# [Your task]
Keep only the lines of the material below that contain the word "Create". Copy those lines.
-- Supplied records follows --
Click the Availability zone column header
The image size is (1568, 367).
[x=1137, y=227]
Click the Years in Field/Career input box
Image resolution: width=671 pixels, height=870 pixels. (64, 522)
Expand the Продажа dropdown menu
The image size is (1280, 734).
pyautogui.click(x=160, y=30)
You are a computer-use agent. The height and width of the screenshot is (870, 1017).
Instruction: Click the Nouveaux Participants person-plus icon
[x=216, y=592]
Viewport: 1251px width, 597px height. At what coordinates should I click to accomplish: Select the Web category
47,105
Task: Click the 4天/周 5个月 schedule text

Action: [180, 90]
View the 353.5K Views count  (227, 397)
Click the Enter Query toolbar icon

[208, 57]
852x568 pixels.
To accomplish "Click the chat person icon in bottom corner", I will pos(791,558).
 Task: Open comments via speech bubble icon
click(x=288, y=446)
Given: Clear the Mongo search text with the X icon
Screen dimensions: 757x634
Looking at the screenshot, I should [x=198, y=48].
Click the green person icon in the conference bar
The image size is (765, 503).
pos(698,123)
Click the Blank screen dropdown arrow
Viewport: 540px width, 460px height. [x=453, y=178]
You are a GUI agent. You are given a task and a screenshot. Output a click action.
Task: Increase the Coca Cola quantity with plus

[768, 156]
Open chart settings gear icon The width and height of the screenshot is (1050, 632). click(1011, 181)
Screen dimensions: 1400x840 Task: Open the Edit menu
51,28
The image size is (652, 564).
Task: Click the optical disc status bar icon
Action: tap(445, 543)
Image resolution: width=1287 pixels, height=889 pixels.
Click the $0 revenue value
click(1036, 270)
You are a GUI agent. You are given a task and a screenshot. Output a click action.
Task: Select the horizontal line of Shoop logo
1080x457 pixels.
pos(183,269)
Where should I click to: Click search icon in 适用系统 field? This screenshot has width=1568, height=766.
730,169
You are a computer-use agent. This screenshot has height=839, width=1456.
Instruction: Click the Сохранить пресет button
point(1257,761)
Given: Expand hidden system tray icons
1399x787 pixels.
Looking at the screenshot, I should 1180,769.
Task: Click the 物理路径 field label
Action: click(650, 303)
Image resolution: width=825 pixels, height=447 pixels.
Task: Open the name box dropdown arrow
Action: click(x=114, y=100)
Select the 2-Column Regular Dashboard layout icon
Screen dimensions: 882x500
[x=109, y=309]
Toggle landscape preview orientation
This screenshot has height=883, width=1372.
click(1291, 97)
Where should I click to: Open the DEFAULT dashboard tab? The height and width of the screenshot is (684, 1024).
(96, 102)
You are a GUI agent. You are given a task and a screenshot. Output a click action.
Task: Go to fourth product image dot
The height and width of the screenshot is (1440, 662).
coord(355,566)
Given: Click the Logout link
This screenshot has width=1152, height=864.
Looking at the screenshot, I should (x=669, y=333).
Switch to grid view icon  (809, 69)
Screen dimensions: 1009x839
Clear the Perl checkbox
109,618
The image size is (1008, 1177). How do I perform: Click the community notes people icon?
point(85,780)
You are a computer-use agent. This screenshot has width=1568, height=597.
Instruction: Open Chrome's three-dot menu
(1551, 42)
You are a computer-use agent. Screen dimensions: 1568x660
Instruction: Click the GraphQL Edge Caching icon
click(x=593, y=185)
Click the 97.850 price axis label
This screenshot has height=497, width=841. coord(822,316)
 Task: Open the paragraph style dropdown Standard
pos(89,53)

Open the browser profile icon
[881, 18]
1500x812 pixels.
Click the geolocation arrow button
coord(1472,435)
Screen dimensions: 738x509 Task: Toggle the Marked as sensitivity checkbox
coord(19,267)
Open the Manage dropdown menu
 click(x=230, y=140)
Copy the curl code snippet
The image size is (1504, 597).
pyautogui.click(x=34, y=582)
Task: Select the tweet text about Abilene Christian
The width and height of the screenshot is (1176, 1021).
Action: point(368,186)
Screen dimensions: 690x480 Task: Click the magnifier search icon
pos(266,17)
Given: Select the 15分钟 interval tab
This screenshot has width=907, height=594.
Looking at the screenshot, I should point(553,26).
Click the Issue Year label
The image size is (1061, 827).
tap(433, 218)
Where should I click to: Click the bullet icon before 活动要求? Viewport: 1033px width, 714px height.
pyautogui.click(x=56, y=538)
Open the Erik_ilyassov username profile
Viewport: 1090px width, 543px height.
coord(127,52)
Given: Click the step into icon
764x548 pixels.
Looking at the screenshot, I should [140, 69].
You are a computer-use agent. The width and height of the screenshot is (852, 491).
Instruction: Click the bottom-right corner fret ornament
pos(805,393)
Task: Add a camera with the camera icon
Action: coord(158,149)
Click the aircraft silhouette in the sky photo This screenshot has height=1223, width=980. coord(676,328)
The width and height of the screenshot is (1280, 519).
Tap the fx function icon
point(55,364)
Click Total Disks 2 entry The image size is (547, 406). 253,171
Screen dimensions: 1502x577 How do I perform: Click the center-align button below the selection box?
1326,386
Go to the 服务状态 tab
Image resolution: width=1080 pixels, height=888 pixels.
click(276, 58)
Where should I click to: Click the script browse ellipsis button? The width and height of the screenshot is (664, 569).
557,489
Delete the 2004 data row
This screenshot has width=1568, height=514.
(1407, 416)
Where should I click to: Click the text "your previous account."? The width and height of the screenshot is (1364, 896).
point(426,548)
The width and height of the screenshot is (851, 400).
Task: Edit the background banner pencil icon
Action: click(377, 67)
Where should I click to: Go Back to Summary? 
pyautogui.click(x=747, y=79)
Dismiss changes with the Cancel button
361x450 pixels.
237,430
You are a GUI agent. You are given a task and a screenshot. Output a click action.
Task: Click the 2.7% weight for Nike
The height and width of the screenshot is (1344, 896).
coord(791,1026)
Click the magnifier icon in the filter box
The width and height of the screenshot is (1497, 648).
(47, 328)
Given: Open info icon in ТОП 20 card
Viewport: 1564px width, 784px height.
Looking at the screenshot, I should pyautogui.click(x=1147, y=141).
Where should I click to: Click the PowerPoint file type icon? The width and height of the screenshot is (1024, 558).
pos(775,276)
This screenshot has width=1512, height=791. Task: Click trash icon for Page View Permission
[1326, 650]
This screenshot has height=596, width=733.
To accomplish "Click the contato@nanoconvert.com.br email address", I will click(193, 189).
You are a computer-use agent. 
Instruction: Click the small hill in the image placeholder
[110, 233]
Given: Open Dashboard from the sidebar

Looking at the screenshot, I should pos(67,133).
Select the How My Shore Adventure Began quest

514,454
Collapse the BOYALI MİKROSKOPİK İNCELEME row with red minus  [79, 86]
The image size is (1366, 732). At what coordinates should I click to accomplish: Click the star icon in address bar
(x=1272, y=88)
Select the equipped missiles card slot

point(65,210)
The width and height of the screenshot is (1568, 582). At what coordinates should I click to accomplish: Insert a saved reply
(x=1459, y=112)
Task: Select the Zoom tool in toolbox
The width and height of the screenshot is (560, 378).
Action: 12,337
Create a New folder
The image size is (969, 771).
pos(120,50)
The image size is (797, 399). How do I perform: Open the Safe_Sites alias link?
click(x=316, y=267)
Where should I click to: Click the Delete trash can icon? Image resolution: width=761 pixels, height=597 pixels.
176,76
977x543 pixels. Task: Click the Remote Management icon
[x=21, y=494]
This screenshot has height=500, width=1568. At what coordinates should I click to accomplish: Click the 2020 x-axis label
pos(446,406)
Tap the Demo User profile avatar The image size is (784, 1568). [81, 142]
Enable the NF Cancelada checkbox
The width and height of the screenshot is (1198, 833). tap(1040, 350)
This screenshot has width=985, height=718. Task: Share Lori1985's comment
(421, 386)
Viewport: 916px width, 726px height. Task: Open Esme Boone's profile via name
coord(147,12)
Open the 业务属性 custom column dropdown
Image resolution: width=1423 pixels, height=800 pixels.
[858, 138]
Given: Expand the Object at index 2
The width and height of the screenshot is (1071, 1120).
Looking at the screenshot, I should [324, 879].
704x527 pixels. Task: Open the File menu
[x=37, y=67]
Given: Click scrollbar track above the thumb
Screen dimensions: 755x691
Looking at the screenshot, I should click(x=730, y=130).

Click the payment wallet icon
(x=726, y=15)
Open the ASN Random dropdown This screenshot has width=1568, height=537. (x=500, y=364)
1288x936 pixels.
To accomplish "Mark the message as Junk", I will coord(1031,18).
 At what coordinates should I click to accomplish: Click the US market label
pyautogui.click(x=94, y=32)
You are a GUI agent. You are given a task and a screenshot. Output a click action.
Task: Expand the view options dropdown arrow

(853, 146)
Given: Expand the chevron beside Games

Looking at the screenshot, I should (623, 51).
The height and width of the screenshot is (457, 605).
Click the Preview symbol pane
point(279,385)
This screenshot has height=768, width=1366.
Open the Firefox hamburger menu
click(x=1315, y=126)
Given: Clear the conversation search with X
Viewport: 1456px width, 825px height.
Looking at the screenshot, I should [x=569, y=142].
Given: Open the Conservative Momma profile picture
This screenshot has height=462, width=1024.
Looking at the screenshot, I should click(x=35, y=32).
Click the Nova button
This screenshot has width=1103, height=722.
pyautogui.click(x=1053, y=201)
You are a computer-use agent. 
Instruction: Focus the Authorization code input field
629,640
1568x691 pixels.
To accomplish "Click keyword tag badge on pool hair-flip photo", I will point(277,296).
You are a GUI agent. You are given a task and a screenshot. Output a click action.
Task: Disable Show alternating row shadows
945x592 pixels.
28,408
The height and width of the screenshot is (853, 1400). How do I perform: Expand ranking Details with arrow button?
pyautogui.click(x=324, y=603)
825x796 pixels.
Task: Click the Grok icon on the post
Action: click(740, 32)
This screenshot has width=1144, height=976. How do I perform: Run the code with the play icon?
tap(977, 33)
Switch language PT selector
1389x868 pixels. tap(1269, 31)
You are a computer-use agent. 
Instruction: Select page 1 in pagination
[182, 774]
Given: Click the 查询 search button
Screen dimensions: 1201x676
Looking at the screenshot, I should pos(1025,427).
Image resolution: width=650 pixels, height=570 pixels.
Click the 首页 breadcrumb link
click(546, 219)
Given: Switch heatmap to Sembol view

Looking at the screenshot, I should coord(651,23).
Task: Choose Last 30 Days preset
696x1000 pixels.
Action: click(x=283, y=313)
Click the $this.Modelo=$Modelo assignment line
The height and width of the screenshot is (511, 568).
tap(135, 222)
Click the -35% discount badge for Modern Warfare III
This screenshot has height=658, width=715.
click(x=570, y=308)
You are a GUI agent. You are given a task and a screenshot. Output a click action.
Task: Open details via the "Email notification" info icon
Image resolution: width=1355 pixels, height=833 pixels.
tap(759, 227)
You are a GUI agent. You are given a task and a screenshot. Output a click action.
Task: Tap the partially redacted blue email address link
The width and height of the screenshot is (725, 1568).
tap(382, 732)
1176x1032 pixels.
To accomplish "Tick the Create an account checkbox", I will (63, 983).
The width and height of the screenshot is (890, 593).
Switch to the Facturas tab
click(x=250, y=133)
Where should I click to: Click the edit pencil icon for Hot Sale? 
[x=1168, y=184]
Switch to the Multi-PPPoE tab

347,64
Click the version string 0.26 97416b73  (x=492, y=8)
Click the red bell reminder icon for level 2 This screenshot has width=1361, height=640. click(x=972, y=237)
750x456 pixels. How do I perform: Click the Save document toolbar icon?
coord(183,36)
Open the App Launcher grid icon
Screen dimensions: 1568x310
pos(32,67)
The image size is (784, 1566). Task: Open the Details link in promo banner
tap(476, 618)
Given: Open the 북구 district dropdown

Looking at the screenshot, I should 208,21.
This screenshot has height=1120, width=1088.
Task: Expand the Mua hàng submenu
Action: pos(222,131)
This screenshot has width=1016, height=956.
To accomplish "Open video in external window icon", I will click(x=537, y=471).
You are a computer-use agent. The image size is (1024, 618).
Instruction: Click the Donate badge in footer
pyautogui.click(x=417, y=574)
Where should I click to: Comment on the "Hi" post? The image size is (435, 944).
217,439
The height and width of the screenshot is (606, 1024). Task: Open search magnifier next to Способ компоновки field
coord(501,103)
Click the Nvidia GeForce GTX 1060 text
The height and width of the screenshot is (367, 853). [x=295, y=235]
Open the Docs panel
-- Supplied records concluded --
# [The answer]
Create a New folder
To accomplish "Tick the Create an account checkbox", I will (63, 983).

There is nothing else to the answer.